Notes on Functional Programming in Python

By: Cam Wohlfeil
Published: 2019-03-07 1200 EST
Category: Programming
Tags: python, functional

Lambda Expressions

Lambda expressions are simply small anonymous functions. I could go in to more detail, but I'd be hard pressed to beat Dan Bader's explanation linked at the end. Basically, you want to use them when you need a single expression that won't be needed elsewhere in your code.

# Bad example, by assigning it to a variable we've named our lambda, defeating the purpose
add = lambda x, y: x + y
add(5, 3)
# 8

# Good example
items = [1, 2, 3, 4, 5]
squared = list(map(lambda x: x**2, items))

First Class Functions

Python has first class functions, meaning they're treated like any other variable (i.e. a function can be passed as an argument to other functions, can be returned by another function and can be assigned as a value to a variable).

Recursion

Recursion is when a function calls itself until the base case is met. Think of it like a loop, except the next iteration takes place within the previous iteration, until they all return.

# Basic examples
def mysum(nums):
    if nums == []:
        #Base case, no further recursion needed
        return 0
    else:
        # Else call self again until base case is met, minus first (current) element
        return nums[0] + mysum(nums[1:])

print(mysum([1,2,3]))

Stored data
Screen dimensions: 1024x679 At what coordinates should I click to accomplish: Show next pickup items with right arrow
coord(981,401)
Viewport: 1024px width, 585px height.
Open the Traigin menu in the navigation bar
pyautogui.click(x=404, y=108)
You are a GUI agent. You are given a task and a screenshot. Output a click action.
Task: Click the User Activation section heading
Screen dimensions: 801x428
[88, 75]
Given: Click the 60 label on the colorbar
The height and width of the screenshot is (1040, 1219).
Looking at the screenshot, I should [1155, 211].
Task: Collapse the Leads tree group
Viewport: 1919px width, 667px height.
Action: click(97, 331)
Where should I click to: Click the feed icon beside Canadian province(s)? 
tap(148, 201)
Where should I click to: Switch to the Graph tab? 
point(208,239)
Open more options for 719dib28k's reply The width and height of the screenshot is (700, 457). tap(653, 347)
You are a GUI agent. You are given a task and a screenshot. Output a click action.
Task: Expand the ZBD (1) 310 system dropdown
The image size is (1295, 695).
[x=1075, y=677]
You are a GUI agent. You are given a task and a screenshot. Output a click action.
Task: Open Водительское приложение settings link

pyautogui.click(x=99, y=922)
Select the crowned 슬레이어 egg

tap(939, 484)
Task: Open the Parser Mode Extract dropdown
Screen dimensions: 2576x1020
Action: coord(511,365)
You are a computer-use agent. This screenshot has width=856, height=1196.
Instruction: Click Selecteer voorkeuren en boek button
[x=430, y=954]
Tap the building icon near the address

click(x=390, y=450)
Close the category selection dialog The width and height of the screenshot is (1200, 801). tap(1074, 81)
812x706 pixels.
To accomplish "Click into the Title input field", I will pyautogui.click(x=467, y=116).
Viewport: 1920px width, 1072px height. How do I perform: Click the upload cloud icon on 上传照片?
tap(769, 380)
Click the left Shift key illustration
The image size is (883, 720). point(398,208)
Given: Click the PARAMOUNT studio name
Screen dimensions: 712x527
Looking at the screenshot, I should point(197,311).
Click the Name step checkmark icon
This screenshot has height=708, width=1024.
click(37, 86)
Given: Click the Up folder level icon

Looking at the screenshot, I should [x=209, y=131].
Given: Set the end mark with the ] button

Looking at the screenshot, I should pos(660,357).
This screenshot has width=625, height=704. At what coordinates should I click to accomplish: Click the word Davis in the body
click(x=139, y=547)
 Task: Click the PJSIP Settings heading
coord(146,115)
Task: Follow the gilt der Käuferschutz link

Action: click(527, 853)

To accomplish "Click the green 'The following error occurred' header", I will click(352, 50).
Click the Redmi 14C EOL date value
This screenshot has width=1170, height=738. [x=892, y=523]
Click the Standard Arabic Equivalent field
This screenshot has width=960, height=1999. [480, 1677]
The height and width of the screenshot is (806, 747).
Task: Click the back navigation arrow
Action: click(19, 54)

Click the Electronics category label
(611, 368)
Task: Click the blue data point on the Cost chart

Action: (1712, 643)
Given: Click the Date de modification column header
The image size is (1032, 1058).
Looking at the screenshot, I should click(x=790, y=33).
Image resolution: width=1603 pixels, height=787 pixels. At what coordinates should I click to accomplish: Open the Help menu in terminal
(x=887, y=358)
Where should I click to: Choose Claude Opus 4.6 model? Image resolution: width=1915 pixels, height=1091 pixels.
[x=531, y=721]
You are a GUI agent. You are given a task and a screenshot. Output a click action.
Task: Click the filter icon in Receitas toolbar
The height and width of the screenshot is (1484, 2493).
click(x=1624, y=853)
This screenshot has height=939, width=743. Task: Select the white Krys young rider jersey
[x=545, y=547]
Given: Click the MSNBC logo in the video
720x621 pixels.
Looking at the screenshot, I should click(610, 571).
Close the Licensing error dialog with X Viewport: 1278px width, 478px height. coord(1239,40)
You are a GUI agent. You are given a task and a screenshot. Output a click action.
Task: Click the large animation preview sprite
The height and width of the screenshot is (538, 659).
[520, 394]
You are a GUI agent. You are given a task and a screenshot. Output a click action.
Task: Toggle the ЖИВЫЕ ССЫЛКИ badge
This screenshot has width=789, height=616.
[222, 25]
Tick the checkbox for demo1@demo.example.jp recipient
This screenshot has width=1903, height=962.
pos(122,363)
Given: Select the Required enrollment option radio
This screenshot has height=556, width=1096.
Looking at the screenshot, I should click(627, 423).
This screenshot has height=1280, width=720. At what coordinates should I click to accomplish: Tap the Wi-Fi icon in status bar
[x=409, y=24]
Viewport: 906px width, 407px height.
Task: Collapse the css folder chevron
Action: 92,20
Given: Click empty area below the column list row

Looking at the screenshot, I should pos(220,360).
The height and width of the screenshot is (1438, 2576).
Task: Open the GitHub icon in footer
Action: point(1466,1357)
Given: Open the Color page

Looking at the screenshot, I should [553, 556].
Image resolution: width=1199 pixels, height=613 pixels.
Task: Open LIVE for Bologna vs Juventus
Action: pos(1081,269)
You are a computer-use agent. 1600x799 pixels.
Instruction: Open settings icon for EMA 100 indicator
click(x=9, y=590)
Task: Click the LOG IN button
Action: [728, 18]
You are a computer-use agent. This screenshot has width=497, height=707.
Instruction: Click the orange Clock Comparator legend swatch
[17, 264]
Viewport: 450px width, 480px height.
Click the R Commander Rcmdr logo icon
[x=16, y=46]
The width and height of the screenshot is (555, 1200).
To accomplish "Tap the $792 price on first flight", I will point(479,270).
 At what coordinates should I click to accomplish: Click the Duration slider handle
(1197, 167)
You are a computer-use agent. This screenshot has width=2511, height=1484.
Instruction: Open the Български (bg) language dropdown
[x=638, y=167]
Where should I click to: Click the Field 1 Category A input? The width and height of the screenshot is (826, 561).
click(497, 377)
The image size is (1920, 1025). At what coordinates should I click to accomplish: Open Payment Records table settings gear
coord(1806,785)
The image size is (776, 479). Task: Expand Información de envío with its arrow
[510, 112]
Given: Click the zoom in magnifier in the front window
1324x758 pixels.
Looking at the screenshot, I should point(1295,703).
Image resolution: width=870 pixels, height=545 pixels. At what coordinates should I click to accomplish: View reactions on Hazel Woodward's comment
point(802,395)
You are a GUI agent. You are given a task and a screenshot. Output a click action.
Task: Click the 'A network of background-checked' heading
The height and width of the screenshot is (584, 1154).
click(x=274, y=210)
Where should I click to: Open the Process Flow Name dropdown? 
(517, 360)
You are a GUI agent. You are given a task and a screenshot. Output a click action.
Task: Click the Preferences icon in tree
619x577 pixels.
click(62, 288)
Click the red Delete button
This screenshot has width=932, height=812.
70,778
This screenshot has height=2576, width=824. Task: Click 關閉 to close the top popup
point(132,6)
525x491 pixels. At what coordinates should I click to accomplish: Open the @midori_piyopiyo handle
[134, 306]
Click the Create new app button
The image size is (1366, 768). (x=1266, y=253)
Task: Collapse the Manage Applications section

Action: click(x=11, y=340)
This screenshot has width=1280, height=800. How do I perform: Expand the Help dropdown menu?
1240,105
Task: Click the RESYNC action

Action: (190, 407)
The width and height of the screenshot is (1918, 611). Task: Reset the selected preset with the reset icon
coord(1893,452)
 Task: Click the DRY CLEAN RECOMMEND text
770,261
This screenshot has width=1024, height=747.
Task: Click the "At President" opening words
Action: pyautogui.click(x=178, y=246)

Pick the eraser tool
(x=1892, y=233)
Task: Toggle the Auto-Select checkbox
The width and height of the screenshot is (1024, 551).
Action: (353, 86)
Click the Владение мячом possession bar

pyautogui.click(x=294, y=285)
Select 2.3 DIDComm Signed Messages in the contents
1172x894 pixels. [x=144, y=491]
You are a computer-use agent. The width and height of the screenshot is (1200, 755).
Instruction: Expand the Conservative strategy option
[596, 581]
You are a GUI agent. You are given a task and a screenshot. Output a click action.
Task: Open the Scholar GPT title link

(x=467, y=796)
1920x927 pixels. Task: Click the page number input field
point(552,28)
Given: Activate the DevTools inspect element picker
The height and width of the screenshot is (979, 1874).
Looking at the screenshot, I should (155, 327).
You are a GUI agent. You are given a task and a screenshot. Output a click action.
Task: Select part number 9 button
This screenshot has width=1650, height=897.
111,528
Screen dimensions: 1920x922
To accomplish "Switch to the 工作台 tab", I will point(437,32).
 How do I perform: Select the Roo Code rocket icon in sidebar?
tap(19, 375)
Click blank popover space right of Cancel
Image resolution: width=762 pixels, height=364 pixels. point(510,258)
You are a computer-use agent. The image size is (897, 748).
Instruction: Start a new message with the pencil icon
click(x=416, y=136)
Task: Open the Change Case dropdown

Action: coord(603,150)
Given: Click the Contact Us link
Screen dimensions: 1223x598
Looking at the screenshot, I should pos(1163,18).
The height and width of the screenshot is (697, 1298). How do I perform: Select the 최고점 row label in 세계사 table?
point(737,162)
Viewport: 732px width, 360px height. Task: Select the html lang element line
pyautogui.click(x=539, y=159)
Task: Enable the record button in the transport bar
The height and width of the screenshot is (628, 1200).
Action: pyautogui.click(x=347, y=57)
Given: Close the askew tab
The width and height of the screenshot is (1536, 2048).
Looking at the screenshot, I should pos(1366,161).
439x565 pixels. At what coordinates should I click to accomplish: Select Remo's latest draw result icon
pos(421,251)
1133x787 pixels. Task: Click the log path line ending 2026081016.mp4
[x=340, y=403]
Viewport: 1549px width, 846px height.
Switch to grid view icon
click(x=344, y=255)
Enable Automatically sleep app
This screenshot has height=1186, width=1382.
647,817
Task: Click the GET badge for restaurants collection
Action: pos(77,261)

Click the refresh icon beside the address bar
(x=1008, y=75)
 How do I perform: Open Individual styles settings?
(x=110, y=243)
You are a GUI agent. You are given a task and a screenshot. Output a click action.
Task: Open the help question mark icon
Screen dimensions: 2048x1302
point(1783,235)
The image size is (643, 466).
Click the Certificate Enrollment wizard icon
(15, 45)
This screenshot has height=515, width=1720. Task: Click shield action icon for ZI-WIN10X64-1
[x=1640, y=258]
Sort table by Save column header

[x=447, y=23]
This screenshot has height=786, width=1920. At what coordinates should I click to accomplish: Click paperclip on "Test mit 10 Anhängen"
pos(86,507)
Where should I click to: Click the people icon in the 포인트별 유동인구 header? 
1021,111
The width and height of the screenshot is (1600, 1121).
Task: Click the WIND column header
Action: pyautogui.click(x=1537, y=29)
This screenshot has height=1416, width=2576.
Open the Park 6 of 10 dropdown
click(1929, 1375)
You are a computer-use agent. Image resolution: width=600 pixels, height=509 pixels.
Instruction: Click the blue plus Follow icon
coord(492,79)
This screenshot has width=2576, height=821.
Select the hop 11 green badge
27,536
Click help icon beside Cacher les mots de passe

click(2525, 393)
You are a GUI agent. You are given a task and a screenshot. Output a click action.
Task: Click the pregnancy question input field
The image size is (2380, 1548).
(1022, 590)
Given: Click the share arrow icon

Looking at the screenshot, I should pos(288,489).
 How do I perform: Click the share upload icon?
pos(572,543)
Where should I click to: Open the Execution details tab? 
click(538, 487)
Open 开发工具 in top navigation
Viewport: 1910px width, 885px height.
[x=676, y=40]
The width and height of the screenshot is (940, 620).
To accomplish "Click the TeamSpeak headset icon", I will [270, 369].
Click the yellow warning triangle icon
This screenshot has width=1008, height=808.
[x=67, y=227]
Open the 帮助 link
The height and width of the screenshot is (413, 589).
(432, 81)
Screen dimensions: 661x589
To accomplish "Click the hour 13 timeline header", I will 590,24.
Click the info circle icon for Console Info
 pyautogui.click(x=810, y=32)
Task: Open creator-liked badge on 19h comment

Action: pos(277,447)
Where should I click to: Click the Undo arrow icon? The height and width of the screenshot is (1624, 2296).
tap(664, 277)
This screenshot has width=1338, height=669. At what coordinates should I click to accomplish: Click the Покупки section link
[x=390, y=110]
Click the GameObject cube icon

[Written instruction] List the section headings that appear in the notes on functional programming in Python above.

[Full solution] Lambda Expressions, First Class Functions, Recursion